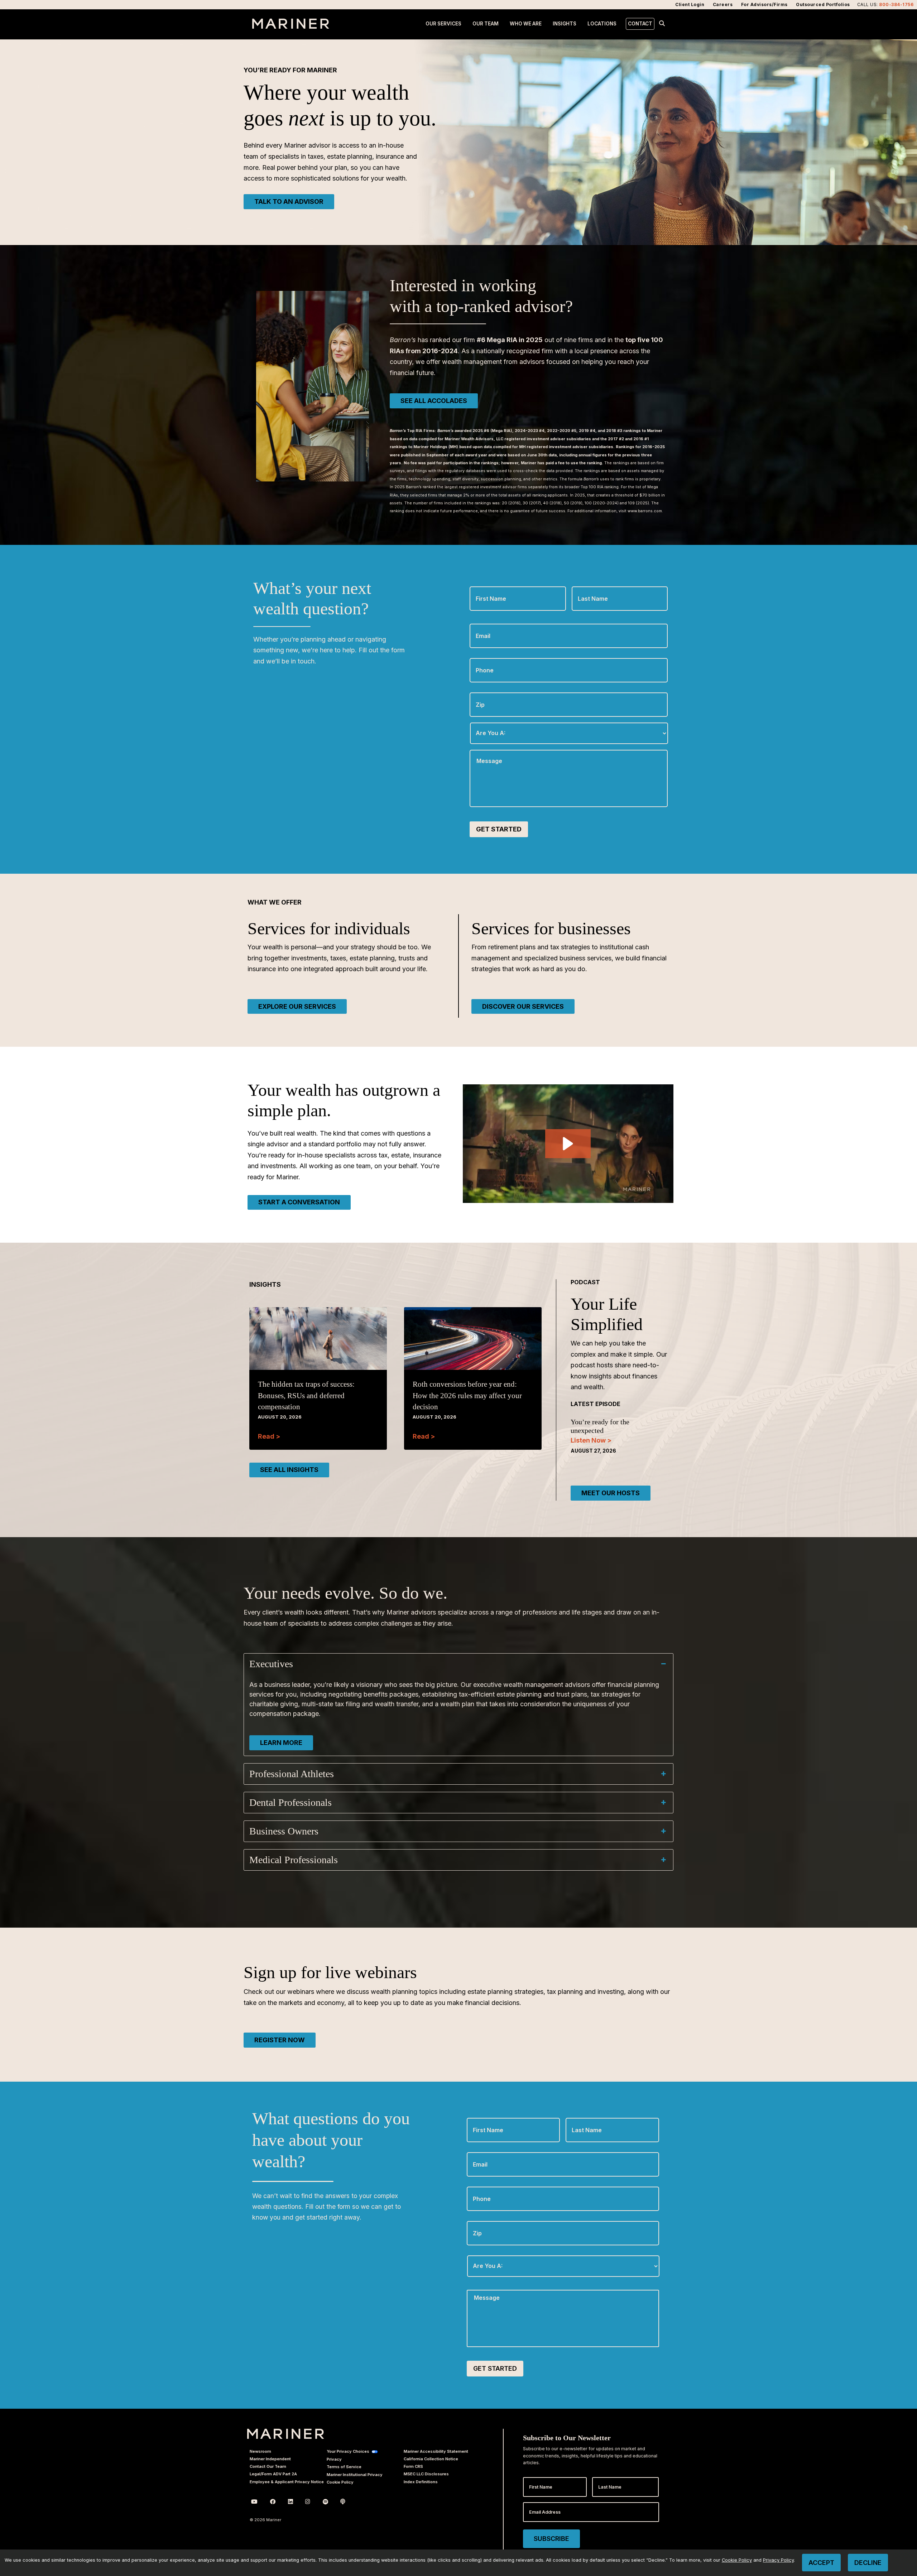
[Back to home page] (290, 26)
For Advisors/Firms (764, 4)
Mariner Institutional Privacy (355, 2474)
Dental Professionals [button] (290, 1802)
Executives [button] (271, 1663)
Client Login (689, 4)
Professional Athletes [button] (291, 1773)
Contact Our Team (268, 2466)
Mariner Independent (270, 2458)
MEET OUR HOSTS (610, 1493)
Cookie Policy (340, 2482)
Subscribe (551, 2538)
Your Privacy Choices (348, 2451)
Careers (723, 4)
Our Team (485, 24)
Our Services (443, 24)
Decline (868, 2562)
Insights (564, 24)
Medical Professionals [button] (293, 1859)
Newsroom (260, 2451)
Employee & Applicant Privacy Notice (287, 2481)
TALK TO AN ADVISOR (288, 201)
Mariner (285, 2434)
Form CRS (413, 2466)
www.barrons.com (645, 511)
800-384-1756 (896, 4)
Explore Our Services (297, 1006)
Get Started (499, 829)
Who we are (526, 24)
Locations (601, 24)
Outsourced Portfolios (823, 4)
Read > (269, 1436)
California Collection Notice (431, 2458)
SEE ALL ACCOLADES (433, 400)
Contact (640, 24)
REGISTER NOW (279, 2040)
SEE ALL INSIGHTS (289, 1469)
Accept (821, 2562)
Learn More (281, 1742)
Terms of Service (344, 2466)
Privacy (334, 2459)
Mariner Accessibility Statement (436, 2451)
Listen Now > (591, 1440)
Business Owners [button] (283, 1831)
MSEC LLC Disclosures (426, 2473)
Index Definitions (421, 2481)
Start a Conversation (299, 1202)
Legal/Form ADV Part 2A (273, 2473)
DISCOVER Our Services (523, 1006)
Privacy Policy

Work required – From the records above, transcribe exactly the run of lines that opens with the line holding "www.barrons.com (645, 511)" and closes with the line holding "Legal/Form ADV Part 2A (273, 2473)", both included.

Output for this exercise –
www.barrons.com (645, 511)
800-384-1756 (896, 4)
Explore Our Services (297, 1006)
Get Started (499, 829)
Who we are (526, 24)
Locations (601, 24)
Outsourced Portfolios (823, 4)
Read > (269, 1436)
California Collection Notice (431, 2458)
SEE ALL ACCOLADES (433, 400)
Contact (640, 24)
REGISTER NOW (279, 2040)
SEE ALL INSIGHTS (289, 1469)
Accept (821, 2562)
Learn More (281, 1742)
Terms of Service (344, 2466)
Privacy (334, 2459)
Mariner Accessibility Statement (436, 2451)
Listen Now > (591, 1440)
Business Owners [button] (283, 1831)
MSEC LLC Disclosures (426, 2473)
Index Definitions (421, 2481)
Start a Conversation (299, 1202)
Legal/Form ADV Part 2A (273, 2473)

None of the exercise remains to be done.